Your tasks ▸
(a) From the book review, output the passage that begins at the words "Kennedy begins offers" and stops after "serve the public.", copied word for word.
(b) Please explain, using the book review, why Kennedy pushed to finish his memoir in the last year of his life.

Provided text ▸
········

Apparently Teddy Kennedy's published book arrived at his home the day that he died. It seems rather poignant that the memoir which chronicles his life of seventy-seven years would have such interesting timing. He had started the work in 2004 as an oral history project for the University of Virginia, but, after having been diagnosed with brain cancer followed by surgery and treatment, was spurred on to finish the book in the last year of his life.
Kennedy begins offers the read twenty-six chapters, the first of which begins on the day he was born. Four themes that seem to weave themselves through the pages include his love of the sea, the importance of family, devotion to God and desire to serve the public.
The tone and style of the book were not at all what I had expected. In fact, the author combines a "folksy" narrative with his previously-unspoken emotional reactions to personal and family tragedy. As the youngest child of nine, he experienced the deaths of all but one sibling. Two brothers were victims of assassin bullets. Another brother and sister were killed in war-related activities. Nephews died in accidents and drug-related incidents. Teddy made personal choices that brought grief to his own life and the lives of others.
Kennedy's twelve year old son had a leg amputation and his only daughter struggled with cancer. His marriage broke down and ended in divorce. Throughout the book are details about all of the problems experienced as well as the inappropriate ways that the author responded to them at times.
No matter how difficult things were, however, Teddy turned to the sea, his family, God and his work in the Senate to sustain him. He took on a father-like role for the children of his siblings after each died. He taught them to sail and bound them together with stories of history and of their ancestors.
Kennedy attributes much of his happiness in the past sixteen years to his second wife, Vickie, who brought into great love, companionship and humour into their marriage. He credits her with helping him to make better choices in the later part of his life.
I was surprised at how quickly I read the more than 500 pages of this memoir. It told in detail the tales that we had previously heard on news reports from a different perspective, always weaving current events with the personal activities of this extremely large family. It shares an extremely wide range of emotions that individuals and the entire clan experienced throughout times of joy and times of trouble. Relating these human factors seems to forge a bond or connection between author and reader.
Regardless of your political persuasion, I think you will enjoy this book. It encourages us to carry on in the face of adversity, value personal relationships and hold onto the hope that can only be found in a strong spiritual faith!

········

Data shown ▸

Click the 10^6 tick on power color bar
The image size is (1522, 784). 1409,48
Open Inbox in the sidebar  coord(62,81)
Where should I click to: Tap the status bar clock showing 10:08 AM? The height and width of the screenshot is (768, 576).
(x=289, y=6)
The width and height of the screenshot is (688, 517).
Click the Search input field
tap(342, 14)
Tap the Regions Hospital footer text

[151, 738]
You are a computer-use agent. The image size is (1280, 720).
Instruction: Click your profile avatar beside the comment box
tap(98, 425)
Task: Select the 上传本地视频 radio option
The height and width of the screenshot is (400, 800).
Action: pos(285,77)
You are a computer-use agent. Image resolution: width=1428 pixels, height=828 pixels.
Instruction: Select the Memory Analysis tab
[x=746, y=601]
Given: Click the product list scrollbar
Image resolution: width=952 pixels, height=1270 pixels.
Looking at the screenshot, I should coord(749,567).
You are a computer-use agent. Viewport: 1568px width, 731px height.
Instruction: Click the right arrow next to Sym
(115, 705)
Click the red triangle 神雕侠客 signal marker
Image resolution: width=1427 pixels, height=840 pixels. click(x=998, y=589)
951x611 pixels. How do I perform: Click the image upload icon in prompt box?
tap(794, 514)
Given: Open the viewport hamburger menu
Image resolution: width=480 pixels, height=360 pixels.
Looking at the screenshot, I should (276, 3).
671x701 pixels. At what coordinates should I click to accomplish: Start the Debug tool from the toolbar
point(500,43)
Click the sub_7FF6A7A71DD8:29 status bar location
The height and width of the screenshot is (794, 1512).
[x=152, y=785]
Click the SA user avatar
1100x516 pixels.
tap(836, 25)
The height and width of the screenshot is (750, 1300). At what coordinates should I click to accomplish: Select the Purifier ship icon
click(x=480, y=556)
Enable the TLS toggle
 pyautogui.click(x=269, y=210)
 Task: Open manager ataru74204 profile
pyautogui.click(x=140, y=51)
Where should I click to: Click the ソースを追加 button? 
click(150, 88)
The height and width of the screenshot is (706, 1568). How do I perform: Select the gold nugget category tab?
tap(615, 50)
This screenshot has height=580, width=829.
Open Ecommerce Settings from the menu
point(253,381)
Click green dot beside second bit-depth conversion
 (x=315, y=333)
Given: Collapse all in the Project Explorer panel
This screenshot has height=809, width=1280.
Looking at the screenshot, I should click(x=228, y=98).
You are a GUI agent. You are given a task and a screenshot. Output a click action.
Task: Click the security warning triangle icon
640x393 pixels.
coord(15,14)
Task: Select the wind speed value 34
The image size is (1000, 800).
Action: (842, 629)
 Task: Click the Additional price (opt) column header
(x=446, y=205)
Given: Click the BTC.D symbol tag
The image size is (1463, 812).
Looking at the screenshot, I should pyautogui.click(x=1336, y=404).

········

Answer set ▸
(a)
Kennedy begins offers the read twenty-six chapters, the first of which begins on the day he was born. Four themes that seem to weave themselves through the pages include his love of the sea, the importance of family, devotion to God and desire to serve the public.

(b) He had begun the work in 2004 as an oral history project for the University of Virginia. His diagnosis with brain cancer, followed by surgery and treatment, spurred him on to complete the book during his final year.